All 50 subjects completed the study. Their mean BMI was 24 kg per square metre at baseline visit and 23.8 at final visit. A slight but significant reduction in the mean weight was obtained after 1, 2 and 4 weeks of treatment when compared with the baseline value (63.8 kg at baseline and 63.4 after 4 weeks).

Cellulite clinical score without pinching

When compared with the baseline values, the clinical score showed a significant decrease over time only on the treated side at T2W, with a significantly higher reduction between T0 and T2W for the topically treated side than for the untreated side (P < 0.001). At T4W, there was a reduction in the clinical score on both sides vs. baseline values, but this reduction was statistically greater on the topically treated side than on the untreated side (P = 0.006) (Fig. 1). This means that the dietary advice contributed a slight but significant benefit to the cellulite score, whereas on the topically treated side an additional beneficial effect on the ‘orange peel’ visibility was obtained.

Figure 1.

Benefit of a topical slimming cream in conjunction with dietary advice (1)

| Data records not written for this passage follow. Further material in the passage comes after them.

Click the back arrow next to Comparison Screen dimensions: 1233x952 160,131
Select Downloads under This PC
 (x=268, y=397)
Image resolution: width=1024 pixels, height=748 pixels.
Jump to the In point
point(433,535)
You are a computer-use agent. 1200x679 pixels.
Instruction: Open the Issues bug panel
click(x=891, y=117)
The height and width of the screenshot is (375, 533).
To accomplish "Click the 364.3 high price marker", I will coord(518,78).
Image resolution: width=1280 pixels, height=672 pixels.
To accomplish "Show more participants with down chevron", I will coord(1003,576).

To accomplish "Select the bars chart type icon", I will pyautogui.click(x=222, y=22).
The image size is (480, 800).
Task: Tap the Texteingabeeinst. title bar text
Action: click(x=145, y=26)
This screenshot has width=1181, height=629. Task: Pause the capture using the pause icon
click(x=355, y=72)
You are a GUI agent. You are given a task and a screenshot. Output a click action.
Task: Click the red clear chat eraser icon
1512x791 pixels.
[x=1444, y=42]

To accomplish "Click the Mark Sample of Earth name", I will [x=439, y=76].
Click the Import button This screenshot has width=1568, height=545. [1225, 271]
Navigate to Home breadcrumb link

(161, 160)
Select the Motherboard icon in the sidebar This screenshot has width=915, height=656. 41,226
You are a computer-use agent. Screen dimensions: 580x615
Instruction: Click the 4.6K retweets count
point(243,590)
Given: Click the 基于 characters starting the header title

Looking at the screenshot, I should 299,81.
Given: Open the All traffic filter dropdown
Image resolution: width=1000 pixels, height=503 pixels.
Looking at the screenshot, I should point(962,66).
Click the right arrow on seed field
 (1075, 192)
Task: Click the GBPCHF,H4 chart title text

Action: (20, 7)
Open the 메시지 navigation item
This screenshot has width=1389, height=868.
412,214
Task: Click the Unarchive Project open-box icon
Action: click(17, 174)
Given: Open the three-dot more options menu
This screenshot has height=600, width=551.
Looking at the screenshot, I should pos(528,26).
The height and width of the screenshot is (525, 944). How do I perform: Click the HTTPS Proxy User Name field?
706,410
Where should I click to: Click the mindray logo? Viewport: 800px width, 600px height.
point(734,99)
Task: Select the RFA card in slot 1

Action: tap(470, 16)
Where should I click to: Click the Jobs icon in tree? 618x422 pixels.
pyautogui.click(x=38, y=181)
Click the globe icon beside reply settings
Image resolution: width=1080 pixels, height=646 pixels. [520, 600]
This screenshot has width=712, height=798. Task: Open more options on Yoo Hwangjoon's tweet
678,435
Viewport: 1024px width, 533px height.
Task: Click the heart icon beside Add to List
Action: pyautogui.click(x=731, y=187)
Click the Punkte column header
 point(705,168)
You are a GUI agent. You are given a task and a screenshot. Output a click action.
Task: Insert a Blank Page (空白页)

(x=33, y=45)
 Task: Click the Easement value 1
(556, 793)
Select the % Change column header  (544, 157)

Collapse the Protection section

The cellulite clinical score after pinching

This evaluation also proved an additional beneficial effect of the topical treatment, because the difference in the evolution of the score between T0 and T4 weeks was highly significant in favour of the topically treated side (P = 0.006) at T4 weeks (Fig. 2).

Figure 2.

Benefit of a topical slimming cream in conjunction with dietary advice (2)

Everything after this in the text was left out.